**What to produce**
Arrange the material below as a numbered list, starting at the line containing "Click the Url input field" and ending at the line containing "Action: pyautogui.click(x=531, y=133)", with both of those lines included and blank lines left out.

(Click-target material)
######

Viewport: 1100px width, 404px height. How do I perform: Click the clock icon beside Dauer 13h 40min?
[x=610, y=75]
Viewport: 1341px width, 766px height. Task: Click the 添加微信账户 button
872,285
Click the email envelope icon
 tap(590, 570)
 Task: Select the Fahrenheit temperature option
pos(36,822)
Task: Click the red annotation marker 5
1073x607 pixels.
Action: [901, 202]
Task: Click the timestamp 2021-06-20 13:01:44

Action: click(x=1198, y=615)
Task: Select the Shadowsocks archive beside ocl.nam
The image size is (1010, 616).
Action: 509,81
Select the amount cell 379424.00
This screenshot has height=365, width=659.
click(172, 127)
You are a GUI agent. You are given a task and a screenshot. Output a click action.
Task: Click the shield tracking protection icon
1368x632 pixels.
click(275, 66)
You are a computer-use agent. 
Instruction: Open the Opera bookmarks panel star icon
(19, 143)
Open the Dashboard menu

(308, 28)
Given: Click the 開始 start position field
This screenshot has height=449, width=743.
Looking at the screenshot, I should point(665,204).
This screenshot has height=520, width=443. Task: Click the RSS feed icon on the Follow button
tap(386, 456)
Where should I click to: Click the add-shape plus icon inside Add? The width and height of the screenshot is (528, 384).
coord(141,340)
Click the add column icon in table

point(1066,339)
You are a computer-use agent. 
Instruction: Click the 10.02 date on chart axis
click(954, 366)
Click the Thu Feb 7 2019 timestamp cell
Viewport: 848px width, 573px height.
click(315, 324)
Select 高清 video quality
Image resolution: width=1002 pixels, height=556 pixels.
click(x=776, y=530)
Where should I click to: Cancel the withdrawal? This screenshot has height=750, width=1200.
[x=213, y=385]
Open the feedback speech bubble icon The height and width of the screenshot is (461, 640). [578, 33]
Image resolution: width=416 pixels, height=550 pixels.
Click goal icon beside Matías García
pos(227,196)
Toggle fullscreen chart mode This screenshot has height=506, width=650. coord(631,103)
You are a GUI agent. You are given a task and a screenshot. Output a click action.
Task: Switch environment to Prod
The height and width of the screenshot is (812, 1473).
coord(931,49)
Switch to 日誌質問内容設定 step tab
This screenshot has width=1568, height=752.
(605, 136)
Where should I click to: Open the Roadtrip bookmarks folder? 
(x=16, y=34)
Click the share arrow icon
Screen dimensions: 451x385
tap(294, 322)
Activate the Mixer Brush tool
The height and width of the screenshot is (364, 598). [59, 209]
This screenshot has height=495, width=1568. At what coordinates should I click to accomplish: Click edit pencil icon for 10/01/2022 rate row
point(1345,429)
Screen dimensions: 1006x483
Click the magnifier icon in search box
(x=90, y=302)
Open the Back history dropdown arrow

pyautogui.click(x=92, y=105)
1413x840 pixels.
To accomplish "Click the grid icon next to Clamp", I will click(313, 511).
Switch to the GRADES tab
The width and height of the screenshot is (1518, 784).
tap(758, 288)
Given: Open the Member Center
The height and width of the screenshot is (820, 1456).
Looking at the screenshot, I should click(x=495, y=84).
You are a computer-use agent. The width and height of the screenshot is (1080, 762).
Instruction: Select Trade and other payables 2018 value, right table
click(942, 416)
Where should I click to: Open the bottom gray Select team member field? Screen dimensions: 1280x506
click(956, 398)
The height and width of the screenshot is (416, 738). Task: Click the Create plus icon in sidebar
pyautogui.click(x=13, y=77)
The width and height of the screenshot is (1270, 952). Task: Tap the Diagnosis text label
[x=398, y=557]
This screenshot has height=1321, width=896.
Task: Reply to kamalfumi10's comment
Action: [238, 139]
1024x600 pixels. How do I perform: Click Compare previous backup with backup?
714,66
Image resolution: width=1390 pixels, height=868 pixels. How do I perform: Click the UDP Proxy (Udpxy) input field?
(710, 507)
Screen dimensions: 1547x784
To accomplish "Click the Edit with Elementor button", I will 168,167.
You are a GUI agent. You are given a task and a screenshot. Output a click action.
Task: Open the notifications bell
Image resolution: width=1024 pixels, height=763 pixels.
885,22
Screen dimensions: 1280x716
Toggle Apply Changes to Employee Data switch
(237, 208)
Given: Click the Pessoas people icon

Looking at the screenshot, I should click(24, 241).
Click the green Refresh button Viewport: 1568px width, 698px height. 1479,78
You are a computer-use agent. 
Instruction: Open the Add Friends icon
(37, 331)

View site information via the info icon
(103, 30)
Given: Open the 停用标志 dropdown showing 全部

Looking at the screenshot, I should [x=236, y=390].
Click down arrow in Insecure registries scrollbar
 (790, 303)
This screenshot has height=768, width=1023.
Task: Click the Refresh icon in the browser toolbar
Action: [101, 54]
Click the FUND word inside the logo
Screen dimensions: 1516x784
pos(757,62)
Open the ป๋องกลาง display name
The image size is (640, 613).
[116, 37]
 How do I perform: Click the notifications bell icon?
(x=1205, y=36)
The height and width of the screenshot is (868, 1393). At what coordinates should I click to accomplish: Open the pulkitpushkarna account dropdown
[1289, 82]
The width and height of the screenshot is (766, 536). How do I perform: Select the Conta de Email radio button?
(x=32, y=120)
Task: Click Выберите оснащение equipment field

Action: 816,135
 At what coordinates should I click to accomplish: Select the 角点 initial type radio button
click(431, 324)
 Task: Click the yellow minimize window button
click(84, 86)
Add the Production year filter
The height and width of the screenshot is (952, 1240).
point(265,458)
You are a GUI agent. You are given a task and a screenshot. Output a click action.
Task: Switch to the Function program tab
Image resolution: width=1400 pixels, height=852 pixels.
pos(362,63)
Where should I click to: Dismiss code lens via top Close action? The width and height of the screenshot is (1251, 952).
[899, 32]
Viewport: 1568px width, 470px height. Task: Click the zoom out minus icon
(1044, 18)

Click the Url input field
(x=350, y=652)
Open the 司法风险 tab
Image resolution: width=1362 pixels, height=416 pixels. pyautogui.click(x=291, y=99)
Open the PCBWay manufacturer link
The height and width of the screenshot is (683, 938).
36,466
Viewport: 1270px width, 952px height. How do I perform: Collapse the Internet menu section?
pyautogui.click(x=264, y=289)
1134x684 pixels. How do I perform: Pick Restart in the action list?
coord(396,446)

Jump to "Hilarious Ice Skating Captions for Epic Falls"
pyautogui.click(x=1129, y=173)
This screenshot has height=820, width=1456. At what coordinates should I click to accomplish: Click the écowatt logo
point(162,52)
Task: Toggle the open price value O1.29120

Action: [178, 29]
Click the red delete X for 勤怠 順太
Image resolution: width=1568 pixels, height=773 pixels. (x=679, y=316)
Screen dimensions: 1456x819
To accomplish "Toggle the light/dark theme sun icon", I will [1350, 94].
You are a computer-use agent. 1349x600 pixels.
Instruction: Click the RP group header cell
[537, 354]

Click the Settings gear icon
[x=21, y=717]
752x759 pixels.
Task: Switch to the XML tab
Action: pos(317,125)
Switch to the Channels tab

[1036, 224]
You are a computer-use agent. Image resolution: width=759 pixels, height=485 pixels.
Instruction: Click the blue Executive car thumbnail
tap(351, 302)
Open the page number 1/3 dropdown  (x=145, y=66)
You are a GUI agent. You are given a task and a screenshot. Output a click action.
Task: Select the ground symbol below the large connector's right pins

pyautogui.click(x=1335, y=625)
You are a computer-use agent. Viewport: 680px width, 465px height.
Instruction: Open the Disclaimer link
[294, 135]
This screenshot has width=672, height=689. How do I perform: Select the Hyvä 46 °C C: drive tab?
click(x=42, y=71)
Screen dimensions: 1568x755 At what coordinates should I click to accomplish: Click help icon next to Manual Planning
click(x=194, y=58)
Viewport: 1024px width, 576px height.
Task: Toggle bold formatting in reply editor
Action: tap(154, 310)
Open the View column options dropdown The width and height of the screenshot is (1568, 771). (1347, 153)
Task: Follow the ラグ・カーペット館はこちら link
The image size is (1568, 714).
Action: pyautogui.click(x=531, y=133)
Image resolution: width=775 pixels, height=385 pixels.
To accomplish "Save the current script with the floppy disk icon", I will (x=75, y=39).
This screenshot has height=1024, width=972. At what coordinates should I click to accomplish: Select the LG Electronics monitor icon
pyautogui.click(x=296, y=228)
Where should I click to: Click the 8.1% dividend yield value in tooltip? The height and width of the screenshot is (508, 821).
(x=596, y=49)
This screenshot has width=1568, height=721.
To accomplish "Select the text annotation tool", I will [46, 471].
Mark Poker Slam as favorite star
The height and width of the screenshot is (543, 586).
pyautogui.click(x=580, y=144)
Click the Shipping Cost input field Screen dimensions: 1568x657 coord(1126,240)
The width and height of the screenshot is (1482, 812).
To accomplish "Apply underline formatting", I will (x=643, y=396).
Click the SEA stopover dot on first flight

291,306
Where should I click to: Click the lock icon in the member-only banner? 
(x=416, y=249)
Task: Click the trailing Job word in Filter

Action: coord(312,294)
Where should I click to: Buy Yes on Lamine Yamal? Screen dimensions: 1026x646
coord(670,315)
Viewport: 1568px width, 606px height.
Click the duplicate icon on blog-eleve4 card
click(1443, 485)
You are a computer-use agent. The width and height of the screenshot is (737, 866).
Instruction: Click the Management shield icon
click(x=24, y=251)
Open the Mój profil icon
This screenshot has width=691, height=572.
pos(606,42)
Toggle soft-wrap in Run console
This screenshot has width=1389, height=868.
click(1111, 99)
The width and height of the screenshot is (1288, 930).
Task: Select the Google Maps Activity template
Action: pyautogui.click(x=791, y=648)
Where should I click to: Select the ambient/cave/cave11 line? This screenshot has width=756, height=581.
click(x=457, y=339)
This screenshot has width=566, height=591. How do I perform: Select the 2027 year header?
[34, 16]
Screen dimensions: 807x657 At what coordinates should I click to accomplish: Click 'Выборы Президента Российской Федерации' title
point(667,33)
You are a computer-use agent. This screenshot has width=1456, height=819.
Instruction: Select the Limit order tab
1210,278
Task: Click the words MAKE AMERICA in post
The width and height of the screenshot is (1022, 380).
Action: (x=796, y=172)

######

**Correct answer**
1. Click the Url input field
2. (x=350, y=652)
3. Open the 司法风险 tab
4. Image resolution: width=1362 pixels, height=416 pixels. pyautogui.click(x=291, y=99)
5. Open the PCBWay manufacturer link
6. The height and width of the screenshot is (683, 938).
7. 36,466
8. Viewport: 1270px width, 952px height. How do I perform: Collapse the Internet menu section?
9. pyautogui.click(x=264, y=289)
10. 1134x684 pixels. How do I perform: Pick Restart in the action list?
11. coord(396,446)
12. Jump to "Hilarious Ice Skating Captions for Epic Falls"
13. pyautogui.click(x=1129, y=173)
14. This screenshot has height=820, width=1456. At what coordinates should I click to accomplish: Click the écowatt logo
15. point(162,52)
16. Task: Toggle the open price value O1.29120
17. Action: [178, 29]
18. Click the red delete X for 勤怠 順太
19. Image resolution: width=1568 pixels, height=773 pixels. (x=679, y=316)
20. Screen dimensions: 1456x819
21. To accomplish "Toggle the light/dark theme sun icon", I will [1350, 94].
22. You are a computer-use agent. 1349x600 pixels.
23. Instruction: Click the RP group header cell
24. [537, 354]
25. Click the Settings gear icon
26. [x=21, y=717]
27. 752x759 pixels.
28. Task: Switch to the XML tab
29. Action: pos(317,125)
30. Switch to the Channels tab
31. [1036, 224]
32. You are a computer-use agent. Image resolution: width=759 pixels, height=485 pixels.
33. Instruction: Click the blue Executive car thumbnail
34. tap(351, 302)
35. Open the page number 1/3 dropdown  (x=145, y=66)
36. You are a GUI agent. You are given a task and a screenshot. Output a click action.
37. Task: Select the ground symbol below the large connector's right pins
38. pyautogui.click(x=1335, y=625)
39. You are a computer-use agent. Viewport: 680px width, 465px height.
40. Instruction: Open the Disclaimer link
41. [294, 135]
42. This screenshot has width=672, height=689. How do I perform: Select the Hyvä 46 °C C: drive tab?
43. click(x=42, y=71)
44. Screen dimensions: 1568x755 At what coordinates should I click to accomplish: Click help icon next to Manual Planning
45. click(x=194, y=58)
46. Viewport: 1024px width, 576px height.
47. Task: Toggle bold formatting in reply editor
48. Action: tap(154, 310)
49. Open the View column options dropdown The width and height of the screenshot is (1568, 771). (1347, 153)
50. Task: Follow the ラグ・カーペット館はこちら link
51. The image size is (1568, 714).
52. Action: pyautogui.click(x=531, y=133)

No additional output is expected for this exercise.